On se croit d’emblée en plein roman de Jules Vernes lorsqu’on entend parler de cet écrivain qui se pensait destiné à une gloire égale à celle de Victor Hugo et de Napoléon ; de cet homme qui, entre autres particularités, écrivait des livres que personne — mais vraiment personne — ne comprenait, était milliardaire et voyageait à travers le monde à bord d’une roulotte dont il était si fier qu’il est allé la montrer à Mussolini.
Raymond Roussel (1877-1933), véritable énigme pour tous ceux qui l’ont connu, se passionnait de jeux de mots : charades, anagrammes, rébus et homophonies lui ont de fait servi à écrire ce qu’on peut considérer être l’œuvre la plus énigmatique de la littérature. La critique a quadrillé cette œuvre d’autant d’hypothèses divergentes : tour à tour théorie du langage, ouvrage cabalistique, délire littéraire, puzzle de génie ou vaste blague, son mystère reste considérable malgré plus d’un siècle d’analyses.
Un problème à résoudre
Ce personnage fantasque est pourtant l’une des figures tutélaires de courants littéraires majeurs du dernier siècle, tels le surréalisme et l’Oulipo. Son œuvre a également retenu l’attention d’influents critiques, notamment Michel Foucault, qui lui a même consacré un essai.
Dans un siècle largement fasciné par l’inconscient et le langage, l’œuvre de Roussel offrait aux critiques un objet d’étude privilégié. Son caractère incompréhensible provenait, pour les uns, de ce qu’elle exaltait l’écriture automatique, et pour les autres, l’autonomie du langage.
Mais certains l’ont plutôt considérée comme un problème à résoudre.
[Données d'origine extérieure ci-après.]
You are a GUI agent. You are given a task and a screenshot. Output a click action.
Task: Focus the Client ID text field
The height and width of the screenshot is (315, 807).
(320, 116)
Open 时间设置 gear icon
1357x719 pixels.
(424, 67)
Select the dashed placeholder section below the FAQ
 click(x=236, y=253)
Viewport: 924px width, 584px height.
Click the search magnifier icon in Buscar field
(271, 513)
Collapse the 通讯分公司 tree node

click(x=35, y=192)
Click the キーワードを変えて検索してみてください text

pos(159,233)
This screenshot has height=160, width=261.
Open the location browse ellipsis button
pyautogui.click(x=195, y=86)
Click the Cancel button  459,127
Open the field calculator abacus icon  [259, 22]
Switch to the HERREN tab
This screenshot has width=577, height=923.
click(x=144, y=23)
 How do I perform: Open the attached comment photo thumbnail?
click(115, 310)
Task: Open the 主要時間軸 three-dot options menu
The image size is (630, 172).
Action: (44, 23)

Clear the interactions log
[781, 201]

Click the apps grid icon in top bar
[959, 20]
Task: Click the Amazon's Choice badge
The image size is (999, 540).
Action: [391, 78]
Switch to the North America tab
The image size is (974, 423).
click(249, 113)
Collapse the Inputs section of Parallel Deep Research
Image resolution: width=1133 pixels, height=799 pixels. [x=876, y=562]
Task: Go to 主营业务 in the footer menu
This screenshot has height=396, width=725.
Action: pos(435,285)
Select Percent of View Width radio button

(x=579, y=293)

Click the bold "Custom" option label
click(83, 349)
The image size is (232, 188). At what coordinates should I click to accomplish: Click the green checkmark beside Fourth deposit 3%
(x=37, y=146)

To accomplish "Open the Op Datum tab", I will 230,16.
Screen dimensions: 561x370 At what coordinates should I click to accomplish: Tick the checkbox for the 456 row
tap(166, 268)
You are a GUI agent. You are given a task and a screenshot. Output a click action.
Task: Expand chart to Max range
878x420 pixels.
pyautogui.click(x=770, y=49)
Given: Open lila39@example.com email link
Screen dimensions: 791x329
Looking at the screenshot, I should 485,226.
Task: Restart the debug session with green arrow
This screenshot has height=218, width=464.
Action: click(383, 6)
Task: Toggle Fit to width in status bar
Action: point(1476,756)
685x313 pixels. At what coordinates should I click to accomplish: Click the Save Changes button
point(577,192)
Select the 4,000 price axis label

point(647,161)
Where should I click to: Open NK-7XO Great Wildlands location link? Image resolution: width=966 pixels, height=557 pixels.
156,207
C’est notamment le cas des écrivains Jean Ferry et Philippe G. Kerbellec, dont les travaux respectifs ont pris la forme de véritables listes de jeux de mots.
L’effort du mathématicien et membre de l’Académie des sciences Jean-Michel Bony rejoint cette dernière lignée. J’ai découvert ses travaux alors que j’étudiais l’œuvre de Raymond Roussel dans le cadre de mes recherches doctorales à l’Université du Québec à Montréal (UQAM). Le professeur honoraire au Centre de mathématiques Laurent Schwartz de l’École polytechnique, né en 1942, a dédié trois articles à l’œuvre de Roussel, soit en 2014, 2016 et 2019, lesquels m’ont paru défricher une avenue critique nouvelle.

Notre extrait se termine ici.